— WHAT TO WORK ON —
When you reach the line containing "Image resolution: width=1280 pixels, height=729" in the entries below, begin reproducing lines exactly, and stop once the line containing "1500x965 pixels." is done.

******

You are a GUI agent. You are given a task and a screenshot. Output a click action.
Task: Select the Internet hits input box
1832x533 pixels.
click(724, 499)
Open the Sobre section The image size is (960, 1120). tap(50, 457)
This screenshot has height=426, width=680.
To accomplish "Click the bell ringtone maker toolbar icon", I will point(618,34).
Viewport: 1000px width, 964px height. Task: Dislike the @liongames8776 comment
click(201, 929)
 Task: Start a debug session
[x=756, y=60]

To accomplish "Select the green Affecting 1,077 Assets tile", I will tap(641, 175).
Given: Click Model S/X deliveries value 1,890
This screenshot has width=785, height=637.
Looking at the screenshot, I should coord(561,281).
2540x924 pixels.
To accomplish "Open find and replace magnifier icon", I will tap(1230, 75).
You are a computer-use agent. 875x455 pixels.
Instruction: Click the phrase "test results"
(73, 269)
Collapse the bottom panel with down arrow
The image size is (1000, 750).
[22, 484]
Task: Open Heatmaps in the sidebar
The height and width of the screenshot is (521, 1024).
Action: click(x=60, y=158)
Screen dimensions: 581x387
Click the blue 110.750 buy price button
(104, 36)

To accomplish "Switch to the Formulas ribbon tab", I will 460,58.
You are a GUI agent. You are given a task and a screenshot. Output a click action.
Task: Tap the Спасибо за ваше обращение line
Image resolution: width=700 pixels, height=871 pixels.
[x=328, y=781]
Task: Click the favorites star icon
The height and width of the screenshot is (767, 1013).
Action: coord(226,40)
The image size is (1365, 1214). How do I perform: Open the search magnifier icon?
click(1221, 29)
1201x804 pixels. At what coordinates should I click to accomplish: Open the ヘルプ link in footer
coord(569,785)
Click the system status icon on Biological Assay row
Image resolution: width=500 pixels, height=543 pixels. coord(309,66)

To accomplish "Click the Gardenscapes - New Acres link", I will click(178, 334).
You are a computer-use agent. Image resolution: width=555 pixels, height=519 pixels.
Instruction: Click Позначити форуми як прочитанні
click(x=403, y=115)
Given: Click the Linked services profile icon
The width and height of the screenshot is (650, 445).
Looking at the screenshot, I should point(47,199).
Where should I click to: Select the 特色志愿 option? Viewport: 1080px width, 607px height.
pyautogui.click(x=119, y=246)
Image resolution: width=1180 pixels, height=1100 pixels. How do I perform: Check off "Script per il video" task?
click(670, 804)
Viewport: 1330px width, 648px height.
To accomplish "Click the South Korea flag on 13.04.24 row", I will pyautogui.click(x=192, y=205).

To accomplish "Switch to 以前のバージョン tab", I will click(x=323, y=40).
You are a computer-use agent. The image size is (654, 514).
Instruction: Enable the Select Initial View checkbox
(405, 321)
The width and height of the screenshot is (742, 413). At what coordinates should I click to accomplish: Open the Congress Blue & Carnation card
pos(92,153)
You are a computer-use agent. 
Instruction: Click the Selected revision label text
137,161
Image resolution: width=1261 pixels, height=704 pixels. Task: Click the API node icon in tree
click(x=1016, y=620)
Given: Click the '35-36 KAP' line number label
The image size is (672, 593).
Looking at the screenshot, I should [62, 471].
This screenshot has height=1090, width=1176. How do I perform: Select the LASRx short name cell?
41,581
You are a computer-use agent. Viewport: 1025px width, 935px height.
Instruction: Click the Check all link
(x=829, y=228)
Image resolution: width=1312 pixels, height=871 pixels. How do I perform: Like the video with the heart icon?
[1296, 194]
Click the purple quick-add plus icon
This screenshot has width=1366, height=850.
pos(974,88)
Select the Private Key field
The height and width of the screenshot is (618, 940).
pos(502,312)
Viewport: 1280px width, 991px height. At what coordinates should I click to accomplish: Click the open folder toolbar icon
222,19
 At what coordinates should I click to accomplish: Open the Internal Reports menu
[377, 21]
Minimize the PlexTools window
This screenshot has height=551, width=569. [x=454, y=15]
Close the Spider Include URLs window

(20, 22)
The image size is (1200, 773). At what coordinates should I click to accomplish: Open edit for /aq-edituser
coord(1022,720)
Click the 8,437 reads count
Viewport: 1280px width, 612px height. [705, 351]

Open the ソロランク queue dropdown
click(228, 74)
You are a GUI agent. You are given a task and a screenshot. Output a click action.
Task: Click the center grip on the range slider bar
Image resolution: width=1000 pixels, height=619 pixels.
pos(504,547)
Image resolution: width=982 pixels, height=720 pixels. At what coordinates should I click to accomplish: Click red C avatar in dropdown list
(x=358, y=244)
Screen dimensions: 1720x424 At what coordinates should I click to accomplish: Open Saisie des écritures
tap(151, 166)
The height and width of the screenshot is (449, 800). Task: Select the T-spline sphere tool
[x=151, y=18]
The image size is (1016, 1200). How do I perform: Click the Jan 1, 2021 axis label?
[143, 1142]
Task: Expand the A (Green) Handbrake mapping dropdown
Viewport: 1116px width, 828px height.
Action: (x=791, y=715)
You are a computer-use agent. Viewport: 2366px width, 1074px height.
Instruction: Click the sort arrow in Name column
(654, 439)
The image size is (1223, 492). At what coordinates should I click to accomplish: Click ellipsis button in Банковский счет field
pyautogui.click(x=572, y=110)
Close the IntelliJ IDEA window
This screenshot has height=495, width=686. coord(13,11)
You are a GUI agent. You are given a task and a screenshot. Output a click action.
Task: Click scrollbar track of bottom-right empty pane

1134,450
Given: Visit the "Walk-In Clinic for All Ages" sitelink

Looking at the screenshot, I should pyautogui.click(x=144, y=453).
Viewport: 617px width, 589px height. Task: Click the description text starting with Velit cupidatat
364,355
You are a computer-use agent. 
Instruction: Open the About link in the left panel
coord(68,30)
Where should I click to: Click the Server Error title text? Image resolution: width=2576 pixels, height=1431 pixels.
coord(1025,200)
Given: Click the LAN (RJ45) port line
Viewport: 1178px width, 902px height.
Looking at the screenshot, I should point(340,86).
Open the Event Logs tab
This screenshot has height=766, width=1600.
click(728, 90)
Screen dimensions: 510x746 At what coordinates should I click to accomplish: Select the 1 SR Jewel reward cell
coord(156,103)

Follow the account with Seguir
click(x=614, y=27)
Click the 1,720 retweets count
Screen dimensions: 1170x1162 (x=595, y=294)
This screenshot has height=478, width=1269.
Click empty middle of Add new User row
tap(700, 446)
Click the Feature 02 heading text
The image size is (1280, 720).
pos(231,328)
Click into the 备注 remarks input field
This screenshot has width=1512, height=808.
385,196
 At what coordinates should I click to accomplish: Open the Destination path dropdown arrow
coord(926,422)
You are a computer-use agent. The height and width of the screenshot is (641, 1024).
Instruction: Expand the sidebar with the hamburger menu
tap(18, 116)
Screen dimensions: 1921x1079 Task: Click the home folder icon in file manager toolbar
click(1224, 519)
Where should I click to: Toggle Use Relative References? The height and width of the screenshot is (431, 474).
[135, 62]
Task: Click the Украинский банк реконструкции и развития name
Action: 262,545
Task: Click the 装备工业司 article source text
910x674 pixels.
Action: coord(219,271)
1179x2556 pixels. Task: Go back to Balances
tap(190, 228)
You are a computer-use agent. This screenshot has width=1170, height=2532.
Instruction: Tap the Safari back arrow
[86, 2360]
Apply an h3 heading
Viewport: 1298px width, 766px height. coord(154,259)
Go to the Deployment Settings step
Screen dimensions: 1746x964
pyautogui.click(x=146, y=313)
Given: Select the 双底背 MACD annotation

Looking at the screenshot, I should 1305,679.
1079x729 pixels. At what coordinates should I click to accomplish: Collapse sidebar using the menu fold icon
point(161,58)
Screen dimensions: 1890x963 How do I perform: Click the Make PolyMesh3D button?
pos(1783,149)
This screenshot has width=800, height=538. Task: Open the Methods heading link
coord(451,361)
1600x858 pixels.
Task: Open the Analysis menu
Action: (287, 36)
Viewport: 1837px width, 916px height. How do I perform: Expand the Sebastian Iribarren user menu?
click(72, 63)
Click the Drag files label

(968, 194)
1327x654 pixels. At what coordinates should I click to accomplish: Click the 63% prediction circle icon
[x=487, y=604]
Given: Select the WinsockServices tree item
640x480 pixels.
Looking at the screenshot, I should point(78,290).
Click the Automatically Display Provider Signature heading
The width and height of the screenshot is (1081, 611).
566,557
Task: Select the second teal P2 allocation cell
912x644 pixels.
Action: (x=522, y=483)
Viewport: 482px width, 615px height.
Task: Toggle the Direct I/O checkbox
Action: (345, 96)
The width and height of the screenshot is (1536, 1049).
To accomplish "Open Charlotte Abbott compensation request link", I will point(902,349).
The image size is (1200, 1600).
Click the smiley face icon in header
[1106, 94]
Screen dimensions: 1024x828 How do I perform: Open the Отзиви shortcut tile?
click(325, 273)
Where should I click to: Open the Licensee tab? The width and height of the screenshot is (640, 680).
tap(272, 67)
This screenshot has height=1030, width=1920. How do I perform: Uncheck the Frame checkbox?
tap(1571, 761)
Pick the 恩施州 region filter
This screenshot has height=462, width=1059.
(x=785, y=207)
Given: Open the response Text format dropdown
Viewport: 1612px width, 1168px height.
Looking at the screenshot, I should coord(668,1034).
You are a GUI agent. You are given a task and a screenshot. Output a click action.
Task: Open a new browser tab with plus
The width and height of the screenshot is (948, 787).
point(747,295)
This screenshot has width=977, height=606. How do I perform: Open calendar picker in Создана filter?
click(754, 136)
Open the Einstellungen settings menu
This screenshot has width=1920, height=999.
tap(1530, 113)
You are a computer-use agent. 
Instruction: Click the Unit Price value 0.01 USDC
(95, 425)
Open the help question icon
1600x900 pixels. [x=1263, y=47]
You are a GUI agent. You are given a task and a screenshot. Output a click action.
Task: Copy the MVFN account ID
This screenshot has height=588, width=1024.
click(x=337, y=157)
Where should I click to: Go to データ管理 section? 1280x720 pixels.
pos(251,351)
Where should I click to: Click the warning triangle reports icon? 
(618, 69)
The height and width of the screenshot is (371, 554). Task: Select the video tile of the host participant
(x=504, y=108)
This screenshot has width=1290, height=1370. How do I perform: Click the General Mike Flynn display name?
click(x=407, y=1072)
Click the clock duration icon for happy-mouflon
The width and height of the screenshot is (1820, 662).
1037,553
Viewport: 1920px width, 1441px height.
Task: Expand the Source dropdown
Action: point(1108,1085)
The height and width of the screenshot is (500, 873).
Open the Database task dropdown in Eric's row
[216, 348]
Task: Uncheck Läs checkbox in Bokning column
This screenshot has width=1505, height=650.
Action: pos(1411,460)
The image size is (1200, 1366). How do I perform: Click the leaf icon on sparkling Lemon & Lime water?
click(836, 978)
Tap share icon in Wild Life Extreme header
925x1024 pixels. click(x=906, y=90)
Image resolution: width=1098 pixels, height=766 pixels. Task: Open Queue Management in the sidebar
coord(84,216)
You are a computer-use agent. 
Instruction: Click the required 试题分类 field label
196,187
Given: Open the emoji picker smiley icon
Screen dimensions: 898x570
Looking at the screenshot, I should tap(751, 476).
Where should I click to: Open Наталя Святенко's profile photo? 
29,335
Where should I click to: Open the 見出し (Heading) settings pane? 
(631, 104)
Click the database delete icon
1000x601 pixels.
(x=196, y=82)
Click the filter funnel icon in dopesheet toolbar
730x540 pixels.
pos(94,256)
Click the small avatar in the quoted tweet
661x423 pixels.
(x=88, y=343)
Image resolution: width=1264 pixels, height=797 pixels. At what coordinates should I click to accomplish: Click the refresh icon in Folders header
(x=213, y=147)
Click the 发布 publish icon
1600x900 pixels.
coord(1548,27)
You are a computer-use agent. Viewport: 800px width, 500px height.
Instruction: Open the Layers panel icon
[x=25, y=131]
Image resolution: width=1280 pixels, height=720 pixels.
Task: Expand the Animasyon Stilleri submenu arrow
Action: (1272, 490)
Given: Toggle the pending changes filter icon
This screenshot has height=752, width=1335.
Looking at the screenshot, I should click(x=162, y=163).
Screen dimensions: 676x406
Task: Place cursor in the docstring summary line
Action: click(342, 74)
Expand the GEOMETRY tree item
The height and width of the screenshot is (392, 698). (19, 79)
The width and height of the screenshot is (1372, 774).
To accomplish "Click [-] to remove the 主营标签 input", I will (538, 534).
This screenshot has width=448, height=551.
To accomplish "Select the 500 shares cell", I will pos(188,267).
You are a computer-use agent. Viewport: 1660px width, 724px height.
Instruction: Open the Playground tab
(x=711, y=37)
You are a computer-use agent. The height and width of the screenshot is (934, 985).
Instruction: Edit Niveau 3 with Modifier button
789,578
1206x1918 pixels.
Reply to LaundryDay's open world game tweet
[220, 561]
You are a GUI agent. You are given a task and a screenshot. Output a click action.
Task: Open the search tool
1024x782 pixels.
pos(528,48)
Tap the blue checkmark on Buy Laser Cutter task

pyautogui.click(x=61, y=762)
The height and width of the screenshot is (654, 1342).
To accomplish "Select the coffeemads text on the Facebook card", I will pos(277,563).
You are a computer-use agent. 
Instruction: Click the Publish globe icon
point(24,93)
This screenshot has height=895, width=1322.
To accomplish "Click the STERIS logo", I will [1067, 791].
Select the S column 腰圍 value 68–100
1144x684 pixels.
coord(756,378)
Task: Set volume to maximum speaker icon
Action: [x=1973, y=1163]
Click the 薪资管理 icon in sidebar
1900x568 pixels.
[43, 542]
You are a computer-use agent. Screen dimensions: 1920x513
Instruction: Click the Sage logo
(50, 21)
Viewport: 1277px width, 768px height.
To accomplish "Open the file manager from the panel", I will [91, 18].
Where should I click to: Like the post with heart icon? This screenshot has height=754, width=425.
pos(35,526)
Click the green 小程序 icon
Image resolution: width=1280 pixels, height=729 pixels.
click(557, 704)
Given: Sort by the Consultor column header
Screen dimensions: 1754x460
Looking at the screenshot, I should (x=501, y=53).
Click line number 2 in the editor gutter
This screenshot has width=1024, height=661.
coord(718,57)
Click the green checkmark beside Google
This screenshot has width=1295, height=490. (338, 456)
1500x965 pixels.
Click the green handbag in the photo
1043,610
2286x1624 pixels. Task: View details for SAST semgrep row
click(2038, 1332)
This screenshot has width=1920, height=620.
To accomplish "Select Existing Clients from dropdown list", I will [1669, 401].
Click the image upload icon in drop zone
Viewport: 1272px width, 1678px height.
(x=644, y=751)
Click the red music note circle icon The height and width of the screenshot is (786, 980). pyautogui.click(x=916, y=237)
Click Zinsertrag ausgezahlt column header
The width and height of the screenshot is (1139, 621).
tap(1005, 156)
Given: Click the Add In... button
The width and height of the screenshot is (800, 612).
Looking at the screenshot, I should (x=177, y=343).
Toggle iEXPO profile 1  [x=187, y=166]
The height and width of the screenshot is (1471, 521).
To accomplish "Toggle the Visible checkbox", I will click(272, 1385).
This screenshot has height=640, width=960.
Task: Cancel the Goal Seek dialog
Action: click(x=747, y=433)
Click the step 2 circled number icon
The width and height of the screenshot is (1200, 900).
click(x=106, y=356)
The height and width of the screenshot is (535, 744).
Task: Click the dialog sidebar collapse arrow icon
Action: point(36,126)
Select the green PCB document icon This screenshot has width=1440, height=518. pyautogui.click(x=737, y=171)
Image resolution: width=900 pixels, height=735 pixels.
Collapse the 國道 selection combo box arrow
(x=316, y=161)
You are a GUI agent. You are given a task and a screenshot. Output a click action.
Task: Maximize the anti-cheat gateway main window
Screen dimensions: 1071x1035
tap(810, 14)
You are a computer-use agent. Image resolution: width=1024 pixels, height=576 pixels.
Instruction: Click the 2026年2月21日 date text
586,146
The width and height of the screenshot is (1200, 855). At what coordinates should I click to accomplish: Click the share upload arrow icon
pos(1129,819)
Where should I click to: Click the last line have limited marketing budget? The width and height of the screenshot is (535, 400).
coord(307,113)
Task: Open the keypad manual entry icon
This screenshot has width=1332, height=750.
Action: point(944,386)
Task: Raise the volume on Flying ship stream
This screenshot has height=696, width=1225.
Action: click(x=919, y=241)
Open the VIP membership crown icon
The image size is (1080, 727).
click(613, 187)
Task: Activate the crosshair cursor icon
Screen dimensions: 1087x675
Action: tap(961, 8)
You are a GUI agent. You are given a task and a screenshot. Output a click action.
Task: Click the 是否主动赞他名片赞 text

******

— OUTPUT FOR THIS TASK —
Image resolution: width=1280 pixels, height=729 pixels.
click(557, 704)
Given: Sort by the Consultor column header
Screen dimensions: 1754x460
Looking at the screenshot, I should (x=501, y=53).
Click line number 2 in the editor gutter
This screenshot has width=1024, height=661.
coord(718,57)
Click the green checkmark beside Google
This screenshot has width=1295, height=490. (338, 456)
1500x965 pixels.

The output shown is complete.